Scientific classification
- Kingdom: Animalia
- Phylum: Chordata
- Class: Actinopterygii
- Order: Lophiiformes
- Family: Antennariidae
- Genus: Abantennarius
- Species: A. duescus
- Binomial name: Abantennarius duescus (Snyder, 1904)
- Synonyms: Antennarius duescus Snyder, 1904 ; Antennatus duescus (Snyder, 1904) ;

= Abantennarius duescus =

- Authority: (Snyder, 1904)
- Conservation status: LC

Species of fish

Abantennarius duescus, the side-jet frogfish, is a species of marine ray-finned fish belonging to the family Antennariidae, the frogfishes. The side-jet frog fish has a scattered distribution in the western Pacific Ocean.

==Taxonomy==
Abantennarius duescus was first formally described as Antennarius duescus by the American ichthyologist John Otterbein Snyder with its type locality given as between Maui and Lanai in the Hawaiian Islands. In 1957 Leonard Peter Schultz proposed the genus Abantennarius and designated A. duescus as its type species.

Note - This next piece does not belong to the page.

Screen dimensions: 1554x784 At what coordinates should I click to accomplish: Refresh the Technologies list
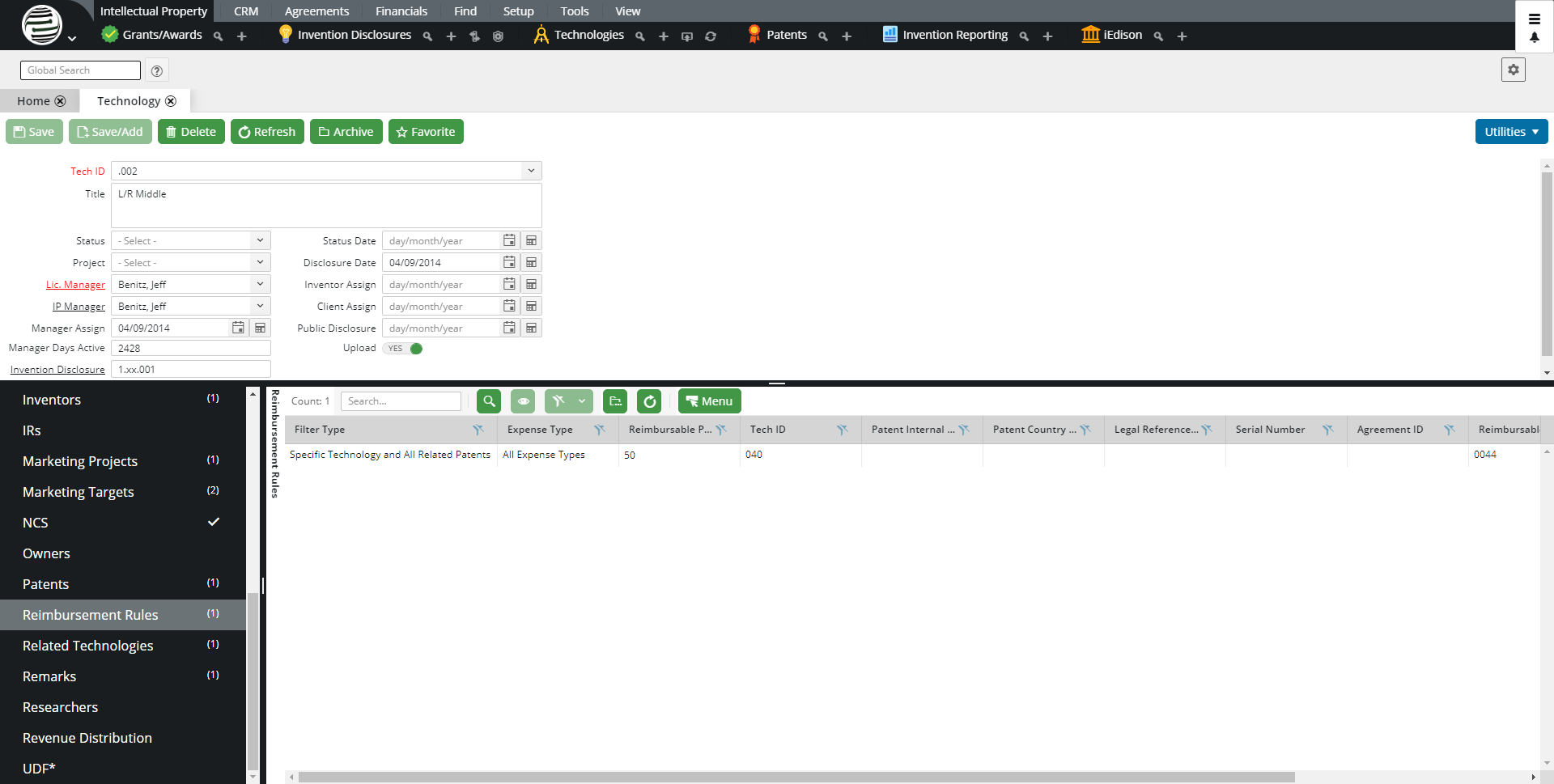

The 5th edition of Fishes of the World classifies the genus Abantennarius in the family Antennariidae within the suborder Antennarioidei within the order Lophiiformes, the anglerfishes.

==Etymology==
Abantennarius duescus has the genus name Abantennarius which prefixes ab, meaning "away from", onto antennarius, a fish of the family Antennaridae. This is an allusion to the gill opening being positioned away from the base of the pectoral fin, which is typically where it is located in frogfishes. The specific name duescus means "two baits", a reference Snyder did not explain. It is thought that it refers to the possession of two escae, the typical one which is the first dorsal-fin spine, then a thinner second dorsal spine with a club-like structure on its tip which resembles an esca.

==Distribution and habitat==
Abantennarius duescus has been recorded from widely scattered location is the western Pacific Ocean, these include Hawaii (including Midway and Johnston Atoll); Kakaban, Flores and Komodo islands in Indonesia; Madang and Milne Bay in Papua New Guinea; Ouvéa Island in New Caledonia; and Fiji. It is found at depths 10 and 137 m, although the mean depth at which it has been recorded is 23 m, on rocky and coral reefs.